======== DATA RECORDS ========
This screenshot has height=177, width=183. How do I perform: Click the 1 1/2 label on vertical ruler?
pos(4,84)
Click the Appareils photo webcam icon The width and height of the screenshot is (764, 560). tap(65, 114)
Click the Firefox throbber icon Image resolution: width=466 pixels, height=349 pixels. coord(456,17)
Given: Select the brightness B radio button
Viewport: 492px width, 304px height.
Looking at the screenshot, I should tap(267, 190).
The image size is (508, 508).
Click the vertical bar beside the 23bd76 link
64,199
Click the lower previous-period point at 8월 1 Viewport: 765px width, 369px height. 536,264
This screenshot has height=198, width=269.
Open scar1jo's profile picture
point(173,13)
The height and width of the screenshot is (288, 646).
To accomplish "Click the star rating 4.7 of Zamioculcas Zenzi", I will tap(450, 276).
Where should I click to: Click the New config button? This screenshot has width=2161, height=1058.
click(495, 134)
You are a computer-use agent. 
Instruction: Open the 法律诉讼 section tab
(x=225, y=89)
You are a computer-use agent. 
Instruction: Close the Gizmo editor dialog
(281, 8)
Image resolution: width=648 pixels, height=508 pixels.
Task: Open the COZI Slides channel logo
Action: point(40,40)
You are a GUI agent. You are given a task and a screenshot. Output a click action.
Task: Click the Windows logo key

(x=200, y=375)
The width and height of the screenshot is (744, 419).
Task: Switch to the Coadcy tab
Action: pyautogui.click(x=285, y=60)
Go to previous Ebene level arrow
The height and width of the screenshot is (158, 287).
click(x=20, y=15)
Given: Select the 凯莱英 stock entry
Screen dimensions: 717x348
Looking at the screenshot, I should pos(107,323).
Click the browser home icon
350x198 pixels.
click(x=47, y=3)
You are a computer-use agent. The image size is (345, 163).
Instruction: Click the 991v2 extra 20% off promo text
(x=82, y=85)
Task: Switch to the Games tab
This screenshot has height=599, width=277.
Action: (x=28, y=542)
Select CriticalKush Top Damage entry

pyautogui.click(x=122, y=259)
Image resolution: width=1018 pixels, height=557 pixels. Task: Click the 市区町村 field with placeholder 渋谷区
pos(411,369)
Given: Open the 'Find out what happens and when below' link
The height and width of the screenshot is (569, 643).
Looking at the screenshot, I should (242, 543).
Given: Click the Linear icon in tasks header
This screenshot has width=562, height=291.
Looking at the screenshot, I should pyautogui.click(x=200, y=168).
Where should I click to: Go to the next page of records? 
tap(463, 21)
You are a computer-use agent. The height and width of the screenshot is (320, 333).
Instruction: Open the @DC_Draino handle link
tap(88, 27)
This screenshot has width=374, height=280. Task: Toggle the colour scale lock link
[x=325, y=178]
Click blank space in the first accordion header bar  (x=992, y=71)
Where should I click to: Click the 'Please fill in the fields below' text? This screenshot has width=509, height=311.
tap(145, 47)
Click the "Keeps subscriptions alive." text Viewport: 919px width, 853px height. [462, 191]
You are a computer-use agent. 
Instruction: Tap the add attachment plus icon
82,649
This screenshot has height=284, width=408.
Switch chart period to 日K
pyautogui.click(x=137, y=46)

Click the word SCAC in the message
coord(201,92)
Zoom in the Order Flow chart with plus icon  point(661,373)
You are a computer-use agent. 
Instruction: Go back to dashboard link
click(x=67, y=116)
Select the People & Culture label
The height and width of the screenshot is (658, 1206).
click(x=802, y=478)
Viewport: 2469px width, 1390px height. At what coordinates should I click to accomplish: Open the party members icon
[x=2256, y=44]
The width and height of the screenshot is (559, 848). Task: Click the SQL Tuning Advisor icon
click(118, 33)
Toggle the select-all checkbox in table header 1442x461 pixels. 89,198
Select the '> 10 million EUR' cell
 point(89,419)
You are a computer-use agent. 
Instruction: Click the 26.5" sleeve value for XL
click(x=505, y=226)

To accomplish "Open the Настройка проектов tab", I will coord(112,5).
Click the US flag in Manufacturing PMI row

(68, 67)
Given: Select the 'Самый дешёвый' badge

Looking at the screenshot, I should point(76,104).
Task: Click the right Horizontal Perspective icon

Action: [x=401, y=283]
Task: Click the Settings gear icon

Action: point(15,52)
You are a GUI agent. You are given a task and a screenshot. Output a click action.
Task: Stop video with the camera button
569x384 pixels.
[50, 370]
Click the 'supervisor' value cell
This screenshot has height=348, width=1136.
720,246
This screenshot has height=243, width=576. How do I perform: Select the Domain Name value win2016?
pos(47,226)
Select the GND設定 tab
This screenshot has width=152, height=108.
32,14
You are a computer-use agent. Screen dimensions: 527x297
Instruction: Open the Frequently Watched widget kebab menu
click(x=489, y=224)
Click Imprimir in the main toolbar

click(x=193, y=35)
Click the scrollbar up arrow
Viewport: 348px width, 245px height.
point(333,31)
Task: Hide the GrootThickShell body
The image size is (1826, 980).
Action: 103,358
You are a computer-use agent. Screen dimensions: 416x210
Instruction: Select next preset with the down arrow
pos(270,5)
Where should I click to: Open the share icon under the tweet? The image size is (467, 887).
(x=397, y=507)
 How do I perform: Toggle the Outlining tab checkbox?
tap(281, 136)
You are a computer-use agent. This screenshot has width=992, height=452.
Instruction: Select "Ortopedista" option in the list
========
Could you count the lines in the entries that hold the word "header"? Only the number is wanted.

EXERCISE OUTPUT: 3